§ **To do**: Please count the lines below that contain the word "swatch", and reply with that number alone.

......

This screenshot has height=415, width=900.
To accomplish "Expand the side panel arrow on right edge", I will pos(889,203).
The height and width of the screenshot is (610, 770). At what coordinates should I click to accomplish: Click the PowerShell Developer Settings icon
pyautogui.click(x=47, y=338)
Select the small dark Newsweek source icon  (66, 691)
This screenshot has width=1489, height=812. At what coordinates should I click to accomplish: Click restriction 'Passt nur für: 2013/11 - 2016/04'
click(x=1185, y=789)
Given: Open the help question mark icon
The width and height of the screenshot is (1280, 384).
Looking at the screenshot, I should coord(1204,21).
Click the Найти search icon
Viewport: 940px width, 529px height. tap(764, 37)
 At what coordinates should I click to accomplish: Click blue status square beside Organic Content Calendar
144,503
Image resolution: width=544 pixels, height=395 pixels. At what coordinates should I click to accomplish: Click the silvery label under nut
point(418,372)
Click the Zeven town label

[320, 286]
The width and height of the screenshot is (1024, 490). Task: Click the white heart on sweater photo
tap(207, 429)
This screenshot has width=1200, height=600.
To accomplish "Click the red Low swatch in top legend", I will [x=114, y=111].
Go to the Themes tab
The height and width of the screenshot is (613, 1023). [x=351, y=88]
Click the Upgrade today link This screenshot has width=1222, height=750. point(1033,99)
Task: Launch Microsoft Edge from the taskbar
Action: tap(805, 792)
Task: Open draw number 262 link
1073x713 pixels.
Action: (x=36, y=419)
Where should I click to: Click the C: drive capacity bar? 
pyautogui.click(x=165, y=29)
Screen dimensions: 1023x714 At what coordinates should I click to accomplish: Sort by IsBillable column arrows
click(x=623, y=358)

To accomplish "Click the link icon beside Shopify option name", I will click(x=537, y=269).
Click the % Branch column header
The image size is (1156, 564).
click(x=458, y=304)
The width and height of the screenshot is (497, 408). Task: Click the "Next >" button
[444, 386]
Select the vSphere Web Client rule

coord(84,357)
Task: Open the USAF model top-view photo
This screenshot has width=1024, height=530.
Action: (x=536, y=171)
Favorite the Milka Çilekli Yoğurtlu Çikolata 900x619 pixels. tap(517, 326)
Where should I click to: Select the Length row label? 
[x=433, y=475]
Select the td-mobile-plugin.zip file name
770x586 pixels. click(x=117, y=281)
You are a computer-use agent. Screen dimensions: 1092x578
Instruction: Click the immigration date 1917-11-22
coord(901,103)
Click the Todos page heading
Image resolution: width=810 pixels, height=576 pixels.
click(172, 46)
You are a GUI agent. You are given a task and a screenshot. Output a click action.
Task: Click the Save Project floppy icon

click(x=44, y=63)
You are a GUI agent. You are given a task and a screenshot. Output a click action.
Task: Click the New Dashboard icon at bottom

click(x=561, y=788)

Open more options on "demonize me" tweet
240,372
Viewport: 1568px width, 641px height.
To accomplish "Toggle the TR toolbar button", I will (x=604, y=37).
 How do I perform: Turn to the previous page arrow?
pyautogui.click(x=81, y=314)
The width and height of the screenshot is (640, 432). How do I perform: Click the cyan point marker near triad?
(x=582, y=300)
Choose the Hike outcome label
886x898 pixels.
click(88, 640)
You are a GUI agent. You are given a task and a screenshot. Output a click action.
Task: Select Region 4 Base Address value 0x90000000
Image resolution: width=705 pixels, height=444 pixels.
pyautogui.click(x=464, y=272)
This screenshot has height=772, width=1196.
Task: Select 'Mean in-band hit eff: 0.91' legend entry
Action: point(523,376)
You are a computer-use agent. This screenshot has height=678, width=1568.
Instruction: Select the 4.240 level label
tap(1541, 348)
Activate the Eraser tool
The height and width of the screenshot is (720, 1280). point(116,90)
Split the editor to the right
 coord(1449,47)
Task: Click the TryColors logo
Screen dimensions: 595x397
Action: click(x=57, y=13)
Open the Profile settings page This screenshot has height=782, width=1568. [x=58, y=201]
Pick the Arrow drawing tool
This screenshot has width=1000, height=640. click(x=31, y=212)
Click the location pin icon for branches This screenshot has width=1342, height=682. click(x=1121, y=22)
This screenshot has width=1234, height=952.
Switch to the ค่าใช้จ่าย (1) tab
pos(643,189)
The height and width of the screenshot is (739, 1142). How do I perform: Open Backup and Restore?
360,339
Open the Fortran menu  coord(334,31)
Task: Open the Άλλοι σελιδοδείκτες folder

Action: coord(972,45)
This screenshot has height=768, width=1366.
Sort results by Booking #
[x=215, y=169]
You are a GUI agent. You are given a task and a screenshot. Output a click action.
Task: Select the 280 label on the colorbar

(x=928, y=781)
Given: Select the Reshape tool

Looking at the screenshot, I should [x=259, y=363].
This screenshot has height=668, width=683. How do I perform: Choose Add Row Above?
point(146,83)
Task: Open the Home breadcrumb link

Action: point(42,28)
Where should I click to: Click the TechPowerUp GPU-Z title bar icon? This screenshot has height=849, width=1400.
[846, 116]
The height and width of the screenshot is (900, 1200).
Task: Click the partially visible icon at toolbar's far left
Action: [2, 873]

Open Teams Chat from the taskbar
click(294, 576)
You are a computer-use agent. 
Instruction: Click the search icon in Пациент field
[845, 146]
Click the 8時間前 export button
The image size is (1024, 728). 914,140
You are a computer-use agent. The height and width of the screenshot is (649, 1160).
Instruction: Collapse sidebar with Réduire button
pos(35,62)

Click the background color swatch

......

§ **Task output**: 2